--- start Given data ---

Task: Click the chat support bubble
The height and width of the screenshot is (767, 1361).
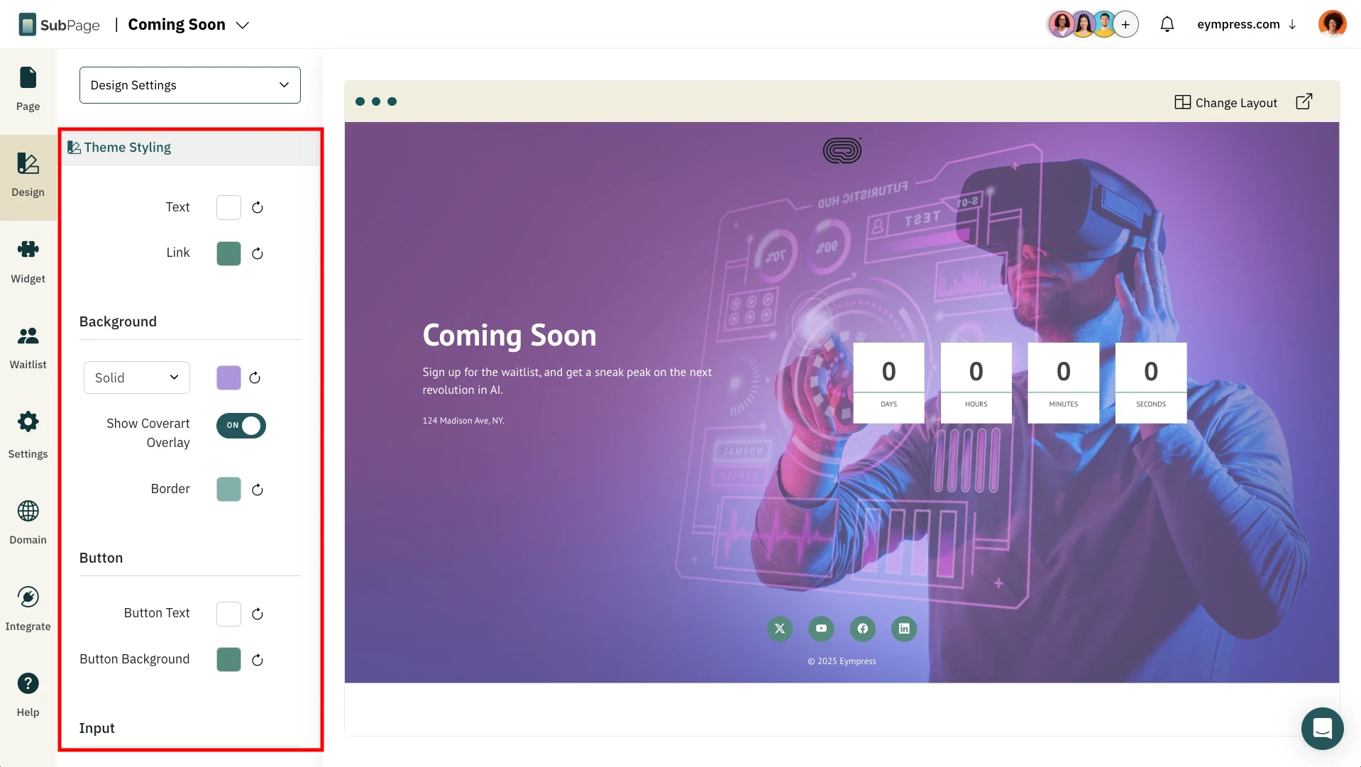Action: pyautogui.click(x=1322, y=728)
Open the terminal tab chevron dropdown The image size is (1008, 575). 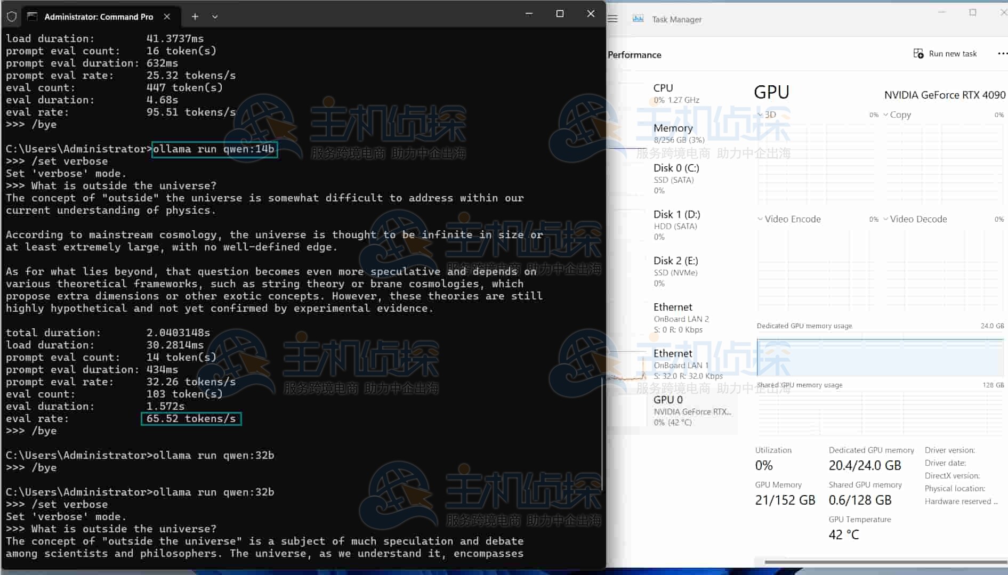pyautogui.click(x=215, y=17)
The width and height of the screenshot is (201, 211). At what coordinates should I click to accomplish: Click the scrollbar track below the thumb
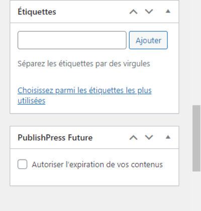pos(196,191)
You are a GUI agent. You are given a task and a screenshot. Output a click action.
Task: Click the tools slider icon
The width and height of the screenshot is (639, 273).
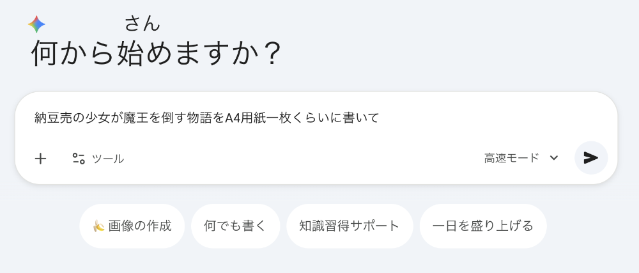point(79,159)
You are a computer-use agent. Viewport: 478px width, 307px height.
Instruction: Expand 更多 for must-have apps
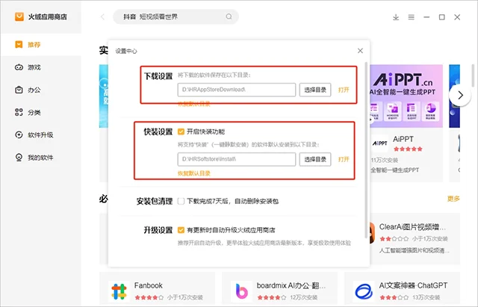pyautogui.click(x=453, y=199)
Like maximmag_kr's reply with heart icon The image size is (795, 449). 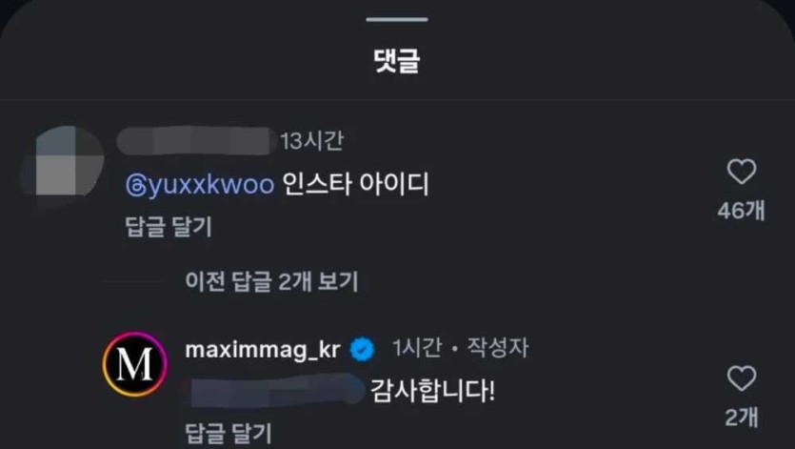pos(742,378)
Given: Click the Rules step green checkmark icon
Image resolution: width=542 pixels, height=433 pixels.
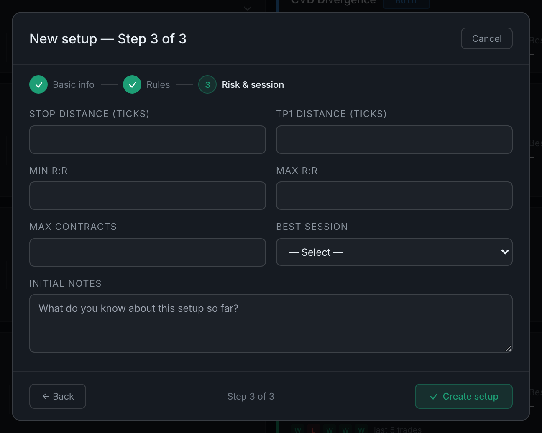Looking at the screenshot, I should 132,84.
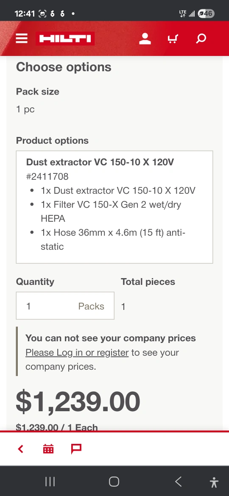Tap the red back chevron in bottom bar
229x496 pixels.
20,449
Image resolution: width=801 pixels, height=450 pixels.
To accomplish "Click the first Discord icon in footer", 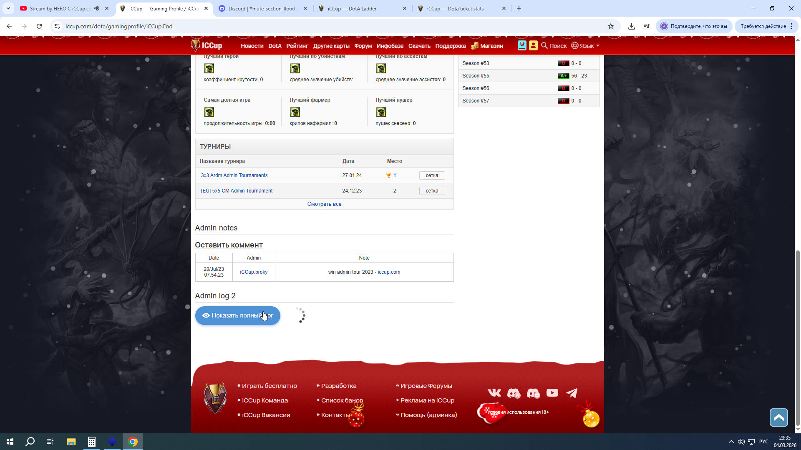I will coord(514,393).
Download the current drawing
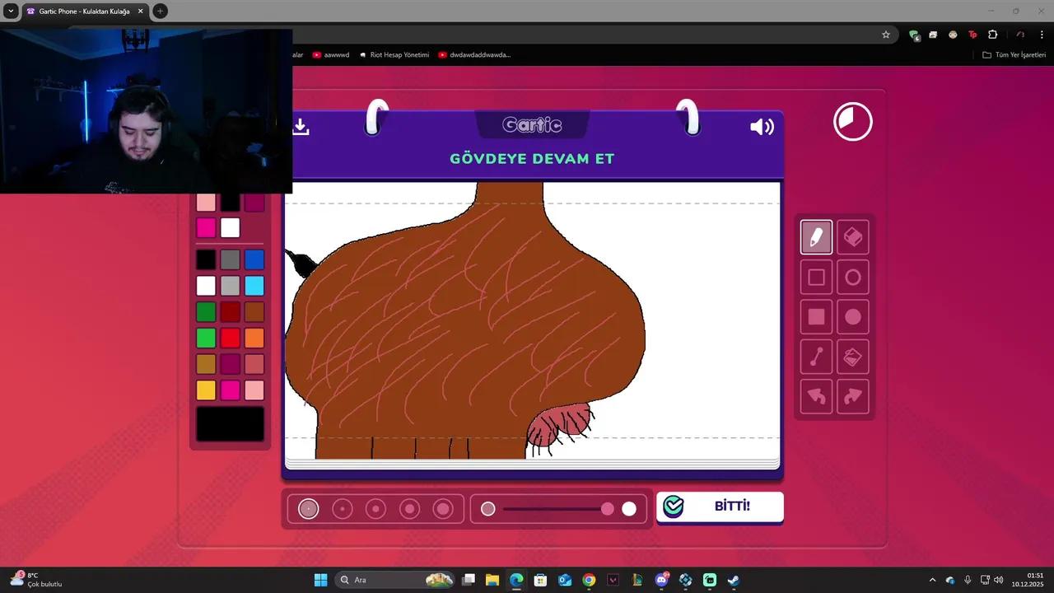This screenshot has height=593, width=1054. tap(300, 126)
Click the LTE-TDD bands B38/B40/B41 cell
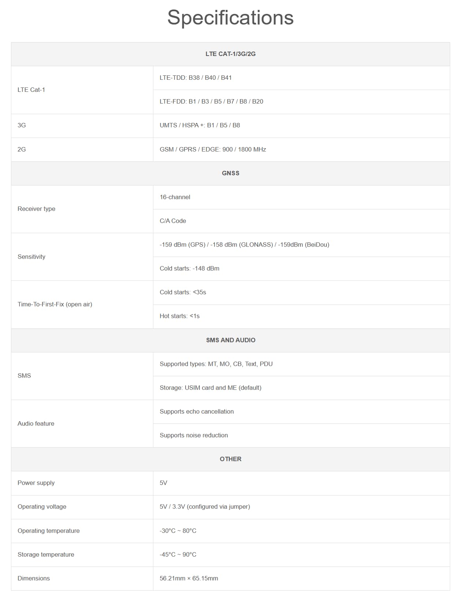Viewport: 463px width, 603px height. (x=302, y=78)
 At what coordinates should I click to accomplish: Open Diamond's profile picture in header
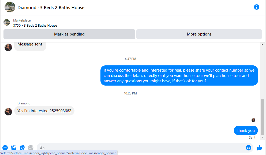tap(10, 7)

--- end Given data ---

- [Goal of the exercise] Rewrite the lines starting at the one that contains "Click the LTE-TDD bands B38/B40/B41 cell" and ending at the final line, requests included, with every number in the answers (the click coordinates and viewport dimensions) multiplied by 0.2 and rounded to whole numbers, halves up. Leave out the pictures.

- [Exercise response]
Click the LTE-TDD bands B38/B40/B41 cell
Viewport: 93px width, 121px height. (x=60, y=16)
 At what coordinates should I click to accomplish: Open Diamond's profile picture in header
tap(2, 1)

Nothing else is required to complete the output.